Re: Msd Advance Curve
 

Originally Posted by Hang Time 27
Ran blown 540 w/ single 1050 dom MSD 6/mallery setup all last summer - I only ever checked total advance, and didn't notice till summer was over that dist. was set for only 5-6 degrees cent. advance (might as well have been locked) - so my idle advance was at 27-28 deg. - Shocked the hell out of me, but it idled great at 750rpm and had no starting issues.

Starting issues only come into play when the motor is between 160 and 180 deg. so if your motor never sees this much heat no prob.

As far as idling issues all you have to do is adjust the carb richer than normal and in a blown app. the carb is usually fat at idle anyway. NA motors would have more trouble with idling than blown apps.

What happens is your firing the cyl to soon in real time, that's why there is an advance curve.

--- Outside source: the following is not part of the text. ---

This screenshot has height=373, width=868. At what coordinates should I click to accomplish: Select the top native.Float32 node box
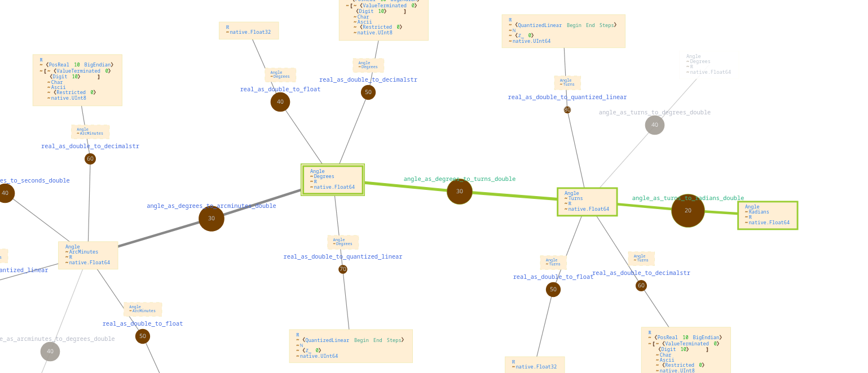click(249, 30)
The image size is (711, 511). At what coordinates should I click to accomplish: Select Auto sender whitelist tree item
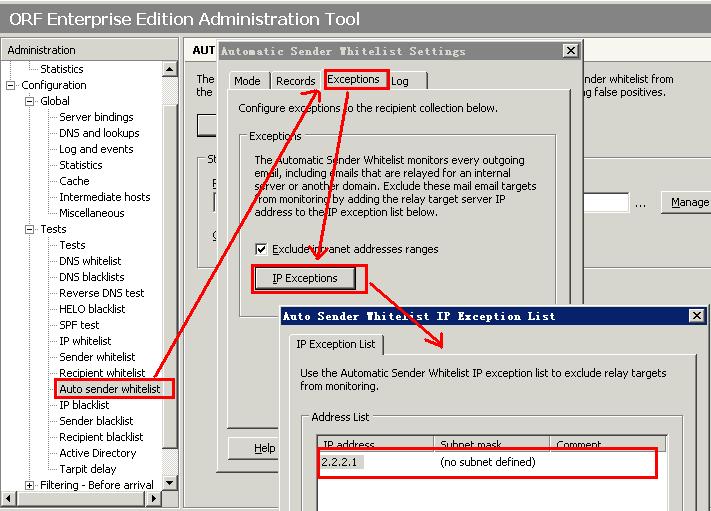(x=109, y=389)
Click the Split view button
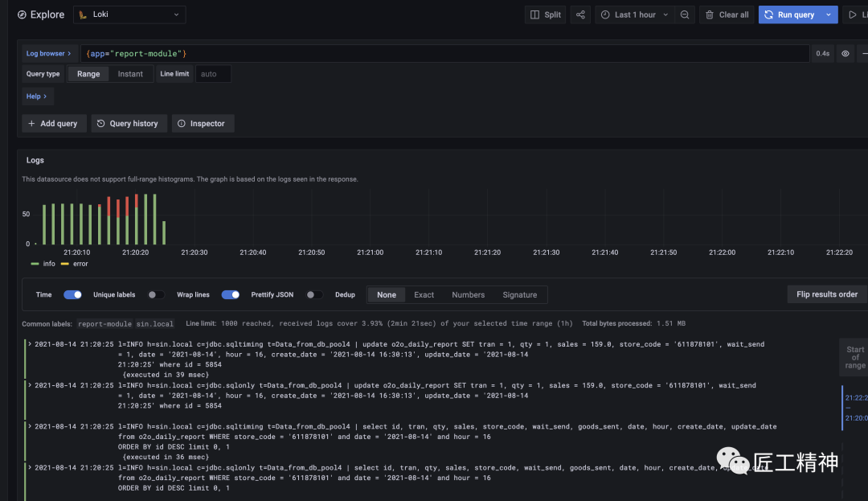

Airpacker 02-28-2005 02:38 PM

Re: Msd Advance Curve
 
After 300 some distributor builds for marine application, I have come to rely on a fairly standard curve. 0 at 400 rpm ( cranking speed ), 10 at 750 rpm, 15 at 1500 rpm and max calculated advance based on initial timing at 2800 rpm. Total of initial and advance not to exceed 34 in most NA applications unless ya got some real good gas. These are degrees measured at the crank. Remember that degrees of advance at the distributor must be doubled to equal crank degrees of advance. IE, 10 in the distributor = 20 at the crank.

Hang Time 27 03-01-2005 02:05 PM

Re: Msd Advance Curve
 

Originally Posted by Airpacker
After 300 some distributor builds for marine application, I have come to rely on a fairly standard curve. 0 at 400 rpm ( cranking speed ), 10 at 750 rpm, 15 at 1500 rpm and max calculated advance based on initial timing at 2800 rpm. Total of initial and advance not to exceed 34 in most NA applications unless ya got some real good gas. These are degrees measured at the crank. Remember that degrees of advance at the distributor must be doubled to equal crank degrees of advance. IE, 10 in the distributor = 20 at the crank.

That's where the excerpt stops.